Common Pediatric Dermatology Conditions Series: Week 3- Acne

    Acne is a very common skin condition of children and teenagers in which the pores on the face, neck, chest, back, or shoulders become plugged with bacteria, oil and dead skin cells. When this occurs, the plugged pores can begin to look red and inflamed.  Acne in part is caused by a bacterium called Propionibacterium acnes. These particular bacteria thrive in the oily environment of the skin . P. acne produced the redness and inflammation that are the hallmarks of acne lesions. Without treatment, this inflammation can cause scarring.  There are various types of acne including whiteheads, blackheads, and deeper cystic acne.  It is common for children and teenagers to have multiple types of acne at one time.

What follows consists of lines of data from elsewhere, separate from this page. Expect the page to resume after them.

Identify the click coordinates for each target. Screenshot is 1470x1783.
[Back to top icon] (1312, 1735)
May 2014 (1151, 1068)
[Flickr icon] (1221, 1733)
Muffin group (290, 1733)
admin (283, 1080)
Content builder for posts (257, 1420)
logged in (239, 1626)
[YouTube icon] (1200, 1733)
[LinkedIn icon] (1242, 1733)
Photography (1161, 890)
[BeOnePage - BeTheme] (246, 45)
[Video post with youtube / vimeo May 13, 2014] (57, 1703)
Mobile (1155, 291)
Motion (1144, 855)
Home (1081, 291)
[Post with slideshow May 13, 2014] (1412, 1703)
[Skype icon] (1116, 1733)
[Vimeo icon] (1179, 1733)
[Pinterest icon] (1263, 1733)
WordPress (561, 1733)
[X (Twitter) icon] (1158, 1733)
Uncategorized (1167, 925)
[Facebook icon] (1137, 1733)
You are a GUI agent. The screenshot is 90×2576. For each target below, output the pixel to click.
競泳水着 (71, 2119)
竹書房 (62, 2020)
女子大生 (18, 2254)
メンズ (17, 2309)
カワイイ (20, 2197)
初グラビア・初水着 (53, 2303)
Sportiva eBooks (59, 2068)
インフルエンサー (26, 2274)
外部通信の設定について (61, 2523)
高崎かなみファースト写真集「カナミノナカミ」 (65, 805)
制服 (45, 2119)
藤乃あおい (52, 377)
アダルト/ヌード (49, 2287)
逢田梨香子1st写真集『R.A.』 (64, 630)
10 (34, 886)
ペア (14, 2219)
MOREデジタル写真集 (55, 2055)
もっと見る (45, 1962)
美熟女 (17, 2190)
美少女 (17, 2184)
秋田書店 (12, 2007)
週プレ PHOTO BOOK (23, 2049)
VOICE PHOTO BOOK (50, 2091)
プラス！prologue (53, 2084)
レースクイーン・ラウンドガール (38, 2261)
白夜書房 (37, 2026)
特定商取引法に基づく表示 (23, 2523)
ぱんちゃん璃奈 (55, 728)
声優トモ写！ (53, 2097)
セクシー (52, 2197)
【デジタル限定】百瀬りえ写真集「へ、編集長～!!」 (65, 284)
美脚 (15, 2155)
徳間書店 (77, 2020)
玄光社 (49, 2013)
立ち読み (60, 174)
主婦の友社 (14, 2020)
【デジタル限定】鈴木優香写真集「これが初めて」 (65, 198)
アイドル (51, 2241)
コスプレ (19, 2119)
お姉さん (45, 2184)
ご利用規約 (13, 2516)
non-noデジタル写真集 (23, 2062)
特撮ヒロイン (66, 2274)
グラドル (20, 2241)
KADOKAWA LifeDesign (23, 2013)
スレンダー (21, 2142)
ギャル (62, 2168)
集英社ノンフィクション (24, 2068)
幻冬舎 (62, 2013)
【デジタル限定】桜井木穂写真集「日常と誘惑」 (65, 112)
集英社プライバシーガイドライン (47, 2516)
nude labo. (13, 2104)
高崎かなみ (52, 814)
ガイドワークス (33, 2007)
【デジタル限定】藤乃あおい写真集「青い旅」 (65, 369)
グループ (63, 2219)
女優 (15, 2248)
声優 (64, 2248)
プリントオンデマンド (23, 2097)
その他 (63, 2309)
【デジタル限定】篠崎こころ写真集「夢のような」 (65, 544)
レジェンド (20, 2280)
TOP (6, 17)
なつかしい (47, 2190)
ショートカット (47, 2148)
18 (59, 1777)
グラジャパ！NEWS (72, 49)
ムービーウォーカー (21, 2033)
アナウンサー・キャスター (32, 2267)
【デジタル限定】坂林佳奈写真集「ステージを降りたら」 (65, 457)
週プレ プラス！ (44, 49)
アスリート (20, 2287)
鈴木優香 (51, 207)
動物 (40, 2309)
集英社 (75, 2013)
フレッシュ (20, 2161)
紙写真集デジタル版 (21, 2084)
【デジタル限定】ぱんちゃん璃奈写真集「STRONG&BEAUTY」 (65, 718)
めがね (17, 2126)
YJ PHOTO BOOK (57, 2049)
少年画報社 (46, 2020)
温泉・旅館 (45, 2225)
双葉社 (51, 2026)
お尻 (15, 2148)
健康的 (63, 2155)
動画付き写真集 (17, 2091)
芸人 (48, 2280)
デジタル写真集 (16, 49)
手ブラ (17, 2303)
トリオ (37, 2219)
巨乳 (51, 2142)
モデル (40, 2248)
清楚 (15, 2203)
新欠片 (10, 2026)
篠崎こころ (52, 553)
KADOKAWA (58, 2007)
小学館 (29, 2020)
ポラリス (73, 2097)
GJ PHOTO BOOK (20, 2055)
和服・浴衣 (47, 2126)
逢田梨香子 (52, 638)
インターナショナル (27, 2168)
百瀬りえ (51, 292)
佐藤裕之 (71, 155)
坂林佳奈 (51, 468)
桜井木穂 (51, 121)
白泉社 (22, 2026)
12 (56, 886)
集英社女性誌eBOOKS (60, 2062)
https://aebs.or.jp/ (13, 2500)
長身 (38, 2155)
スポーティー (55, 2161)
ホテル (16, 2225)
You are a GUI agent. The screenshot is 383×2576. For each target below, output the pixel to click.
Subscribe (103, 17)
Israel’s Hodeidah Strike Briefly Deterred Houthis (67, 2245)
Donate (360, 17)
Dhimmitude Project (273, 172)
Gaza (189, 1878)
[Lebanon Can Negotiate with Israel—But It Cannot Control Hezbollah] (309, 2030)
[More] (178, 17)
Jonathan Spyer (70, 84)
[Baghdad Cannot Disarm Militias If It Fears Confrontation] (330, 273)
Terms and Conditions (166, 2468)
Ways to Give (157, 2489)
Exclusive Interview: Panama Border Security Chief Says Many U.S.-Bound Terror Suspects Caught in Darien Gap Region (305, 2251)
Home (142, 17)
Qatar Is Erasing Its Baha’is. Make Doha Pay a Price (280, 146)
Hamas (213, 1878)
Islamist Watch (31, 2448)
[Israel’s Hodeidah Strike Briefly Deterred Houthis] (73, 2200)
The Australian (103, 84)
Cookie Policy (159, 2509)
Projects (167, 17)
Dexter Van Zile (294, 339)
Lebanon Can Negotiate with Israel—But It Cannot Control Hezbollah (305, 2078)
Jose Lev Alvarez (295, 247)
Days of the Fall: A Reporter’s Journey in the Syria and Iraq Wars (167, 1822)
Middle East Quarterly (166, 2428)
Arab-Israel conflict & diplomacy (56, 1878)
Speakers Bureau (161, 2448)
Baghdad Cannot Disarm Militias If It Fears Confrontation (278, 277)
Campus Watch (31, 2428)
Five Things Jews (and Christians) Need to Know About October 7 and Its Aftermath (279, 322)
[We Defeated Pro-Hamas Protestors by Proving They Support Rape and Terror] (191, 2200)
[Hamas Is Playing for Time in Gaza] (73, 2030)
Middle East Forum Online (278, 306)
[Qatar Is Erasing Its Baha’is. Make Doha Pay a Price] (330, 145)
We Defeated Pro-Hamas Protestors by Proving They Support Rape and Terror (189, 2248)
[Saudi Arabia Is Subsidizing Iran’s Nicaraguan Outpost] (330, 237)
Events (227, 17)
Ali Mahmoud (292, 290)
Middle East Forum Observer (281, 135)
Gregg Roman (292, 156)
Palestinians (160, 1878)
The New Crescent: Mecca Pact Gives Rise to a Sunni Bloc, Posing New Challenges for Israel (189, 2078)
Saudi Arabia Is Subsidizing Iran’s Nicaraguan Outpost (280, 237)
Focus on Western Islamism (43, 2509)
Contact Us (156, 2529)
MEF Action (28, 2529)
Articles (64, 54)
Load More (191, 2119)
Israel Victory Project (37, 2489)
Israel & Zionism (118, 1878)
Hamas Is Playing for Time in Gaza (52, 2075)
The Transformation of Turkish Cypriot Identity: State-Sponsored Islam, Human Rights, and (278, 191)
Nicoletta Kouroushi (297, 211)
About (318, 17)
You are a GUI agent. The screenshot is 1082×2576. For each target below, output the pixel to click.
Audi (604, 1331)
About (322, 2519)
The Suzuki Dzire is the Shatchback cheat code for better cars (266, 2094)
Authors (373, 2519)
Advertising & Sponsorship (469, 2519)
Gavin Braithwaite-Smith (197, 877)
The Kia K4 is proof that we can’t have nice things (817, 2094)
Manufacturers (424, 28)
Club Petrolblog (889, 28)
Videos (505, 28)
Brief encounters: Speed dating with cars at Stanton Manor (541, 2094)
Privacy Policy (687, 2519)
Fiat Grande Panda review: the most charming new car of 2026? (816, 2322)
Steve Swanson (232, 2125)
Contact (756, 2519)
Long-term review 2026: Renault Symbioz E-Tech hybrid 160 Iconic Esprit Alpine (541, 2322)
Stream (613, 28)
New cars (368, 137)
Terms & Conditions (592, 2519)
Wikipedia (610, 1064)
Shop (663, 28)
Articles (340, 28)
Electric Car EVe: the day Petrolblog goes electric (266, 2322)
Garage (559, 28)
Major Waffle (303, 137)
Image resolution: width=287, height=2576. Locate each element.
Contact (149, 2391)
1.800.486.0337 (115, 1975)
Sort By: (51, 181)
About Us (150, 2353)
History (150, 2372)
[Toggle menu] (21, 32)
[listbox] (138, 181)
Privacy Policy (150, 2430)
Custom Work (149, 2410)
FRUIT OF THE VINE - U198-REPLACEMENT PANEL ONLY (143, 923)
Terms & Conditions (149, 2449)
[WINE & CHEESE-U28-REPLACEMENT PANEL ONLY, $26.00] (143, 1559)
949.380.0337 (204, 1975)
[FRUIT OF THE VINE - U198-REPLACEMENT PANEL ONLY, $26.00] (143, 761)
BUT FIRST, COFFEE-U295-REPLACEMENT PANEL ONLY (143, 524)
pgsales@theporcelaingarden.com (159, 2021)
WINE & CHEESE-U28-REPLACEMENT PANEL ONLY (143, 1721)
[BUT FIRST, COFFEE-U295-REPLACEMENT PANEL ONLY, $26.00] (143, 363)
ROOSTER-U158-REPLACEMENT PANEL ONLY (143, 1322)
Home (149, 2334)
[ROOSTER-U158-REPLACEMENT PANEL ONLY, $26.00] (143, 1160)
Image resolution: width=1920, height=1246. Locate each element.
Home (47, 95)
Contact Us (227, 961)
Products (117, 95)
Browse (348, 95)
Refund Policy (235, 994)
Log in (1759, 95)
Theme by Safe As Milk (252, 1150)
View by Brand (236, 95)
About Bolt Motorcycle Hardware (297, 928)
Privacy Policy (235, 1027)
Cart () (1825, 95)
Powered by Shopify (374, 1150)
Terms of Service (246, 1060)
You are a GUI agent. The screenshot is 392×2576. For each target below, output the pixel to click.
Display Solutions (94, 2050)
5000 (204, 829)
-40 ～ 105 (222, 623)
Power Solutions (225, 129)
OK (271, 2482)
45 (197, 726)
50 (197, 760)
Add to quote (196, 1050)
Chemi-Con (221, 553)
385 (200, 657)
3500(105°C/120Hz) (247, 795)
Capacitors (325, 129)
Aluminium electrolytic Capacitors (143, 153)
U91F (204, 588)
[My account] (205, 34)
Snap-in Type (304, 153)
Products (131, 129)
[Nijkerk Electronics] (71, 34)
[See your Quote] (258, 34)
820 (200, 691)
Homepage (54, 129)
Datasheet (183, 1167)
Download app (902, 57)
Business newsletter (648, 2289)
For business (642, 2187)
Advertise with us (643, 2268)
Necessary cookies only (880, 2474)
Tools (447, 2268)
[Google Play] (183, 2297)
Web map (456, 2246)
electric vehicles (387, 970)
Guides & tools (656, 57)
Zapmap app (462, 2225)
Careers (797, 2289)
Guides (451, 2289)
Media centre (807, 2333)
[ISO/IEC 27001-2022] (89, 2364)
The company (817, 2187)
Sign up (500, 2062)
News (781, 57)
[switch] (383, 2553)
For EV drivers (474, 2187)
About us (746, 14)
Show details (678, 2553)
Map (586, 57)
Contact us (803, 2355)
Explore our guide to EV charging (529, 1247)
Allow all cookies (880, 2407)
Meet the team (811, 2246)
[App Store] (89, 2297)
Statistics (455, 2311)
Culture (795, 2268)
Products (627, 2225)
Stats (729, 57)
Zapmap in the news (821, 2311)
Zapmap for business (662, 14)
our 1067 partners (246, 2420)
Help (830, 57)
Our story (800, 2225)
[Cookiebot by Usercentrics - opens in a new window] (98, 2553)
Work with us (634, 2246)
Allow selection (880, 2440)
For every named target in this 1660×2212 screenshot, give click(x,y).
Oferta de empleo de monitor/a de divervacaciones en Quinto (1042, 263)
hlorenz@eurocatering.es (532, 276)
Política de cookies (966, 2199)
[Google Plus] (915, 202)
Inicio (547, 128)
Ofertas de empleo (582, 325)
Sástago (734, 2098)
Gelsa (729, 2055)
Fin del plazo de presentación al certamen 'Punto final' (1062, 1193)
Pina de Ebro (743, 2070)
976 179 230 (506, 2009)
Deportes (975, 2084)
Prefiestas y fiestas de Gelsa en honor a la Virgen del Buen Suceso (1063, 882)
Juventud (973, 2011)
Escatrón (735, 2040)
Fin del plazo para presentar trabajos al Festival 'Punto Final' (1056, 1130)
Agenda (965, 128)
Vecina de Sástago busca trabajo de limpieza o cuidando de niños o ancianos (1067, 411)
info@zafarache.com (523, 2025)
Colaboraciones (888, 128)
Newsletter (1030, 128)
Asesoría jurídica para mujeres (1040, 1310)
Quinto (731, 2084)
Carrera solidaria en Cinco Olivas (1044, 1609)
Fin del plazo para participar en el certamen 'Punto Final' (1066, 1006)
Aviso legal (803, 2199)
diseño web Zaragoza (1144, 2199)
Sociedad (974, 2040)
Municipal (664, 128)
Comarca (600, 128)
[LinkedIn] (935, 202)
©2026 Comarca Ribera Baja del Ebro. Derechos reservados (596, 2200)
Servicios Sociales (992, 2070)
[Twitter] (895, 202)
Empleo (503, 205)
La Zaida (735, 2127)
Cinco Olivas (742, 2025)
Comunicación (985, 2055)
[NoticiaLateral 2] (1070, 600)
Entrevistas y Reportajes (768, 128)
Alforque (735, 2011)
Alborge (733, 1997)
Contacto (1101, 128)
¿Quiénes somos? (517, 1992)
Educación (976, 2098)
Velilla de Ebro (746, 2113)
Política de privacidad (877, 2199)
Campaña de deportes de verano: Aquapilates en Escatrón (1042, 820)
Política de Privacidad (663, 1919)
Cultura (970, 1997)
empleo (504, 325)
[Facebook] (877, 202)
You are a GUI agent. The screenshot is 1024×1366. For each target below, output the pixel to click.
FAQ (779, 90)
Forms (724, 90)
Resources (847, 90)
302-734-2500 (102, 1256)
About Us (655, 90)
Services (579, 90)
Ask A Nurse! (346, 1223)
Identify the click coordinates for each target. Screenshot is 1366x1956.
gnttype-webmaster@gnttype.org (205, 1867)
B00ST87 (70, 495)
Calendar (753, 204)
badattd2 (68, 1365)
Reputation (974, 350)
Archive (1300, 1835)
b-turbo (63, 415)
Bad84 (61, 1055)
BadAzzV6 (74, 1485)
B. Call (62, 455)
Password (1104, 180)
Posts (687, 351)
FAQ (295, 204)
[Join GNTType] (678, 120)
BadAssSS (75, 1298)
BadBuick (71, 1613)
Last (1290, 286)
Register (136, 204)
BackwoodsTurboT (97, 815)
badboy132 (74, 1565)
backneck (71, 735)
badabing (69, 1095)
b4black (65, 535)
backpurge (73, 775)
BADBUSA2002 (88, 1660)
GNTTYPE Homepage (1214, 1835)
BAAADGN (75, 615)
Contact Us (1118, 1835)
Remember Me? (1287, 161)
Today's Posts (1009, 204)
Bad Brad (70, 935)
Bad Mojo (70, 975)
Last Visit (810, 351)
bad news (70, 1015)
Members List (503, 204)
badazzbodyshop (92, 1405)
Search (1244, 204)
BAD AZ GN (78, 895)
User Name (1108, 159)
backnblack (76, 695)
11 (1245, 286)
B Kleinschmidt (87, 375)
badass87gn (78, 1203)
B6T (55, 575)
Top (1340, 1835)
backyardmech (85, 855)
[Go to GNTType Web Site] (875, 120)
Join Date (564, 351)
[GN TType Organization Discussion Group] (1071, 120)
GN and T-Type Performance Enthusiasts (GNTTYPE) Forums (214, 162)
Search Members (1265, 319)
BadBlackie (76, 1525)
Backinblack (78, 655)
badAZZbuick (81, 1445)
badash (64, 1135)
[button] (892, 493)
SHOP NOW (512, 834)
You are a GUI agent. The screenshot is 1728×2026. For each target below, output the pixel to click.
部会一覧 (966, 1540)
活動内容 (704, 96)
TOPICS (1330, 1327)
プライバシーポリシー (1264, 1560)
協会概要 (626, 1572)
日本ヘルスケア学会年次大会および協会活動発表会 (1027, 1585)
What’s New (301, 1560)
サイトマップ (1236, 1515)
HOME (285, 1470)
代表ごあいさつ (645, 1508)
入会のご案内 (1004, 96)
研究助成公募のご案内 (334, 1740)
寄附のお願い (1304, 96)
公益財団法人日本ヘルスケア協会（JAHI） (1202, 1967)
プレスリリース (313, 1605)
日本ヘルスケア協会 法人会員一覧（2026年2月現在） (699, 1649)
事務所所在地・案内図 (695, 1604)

Acne is best treated early to decrease the risk of scarring. Often, people will try to treat acne with over the counter cleansers, moisturizers, and topicals. If over the counter products are not working on their own, it is time to see a dermatologist who can prescribe other medications.  These can include topical medications, and/or oral medications. A provider can also sometimes make recommendations for alternative or adjunct treatments such as chemical peels, facials, steroid injections, laser, and light therapy that can help with acne and acne scarring. Other factors that can help with acne breakouts are to minimize stress, and high-diary/high-carb diets. Break-outs can also be worsened due to hormones and certain medications. Moisturizing the skin of the face is imperative to help tolerate acne medications, and also reduce oil production. When your skin is overly dry, it will produce more oil and can lead to more inflammation and acne breakouts.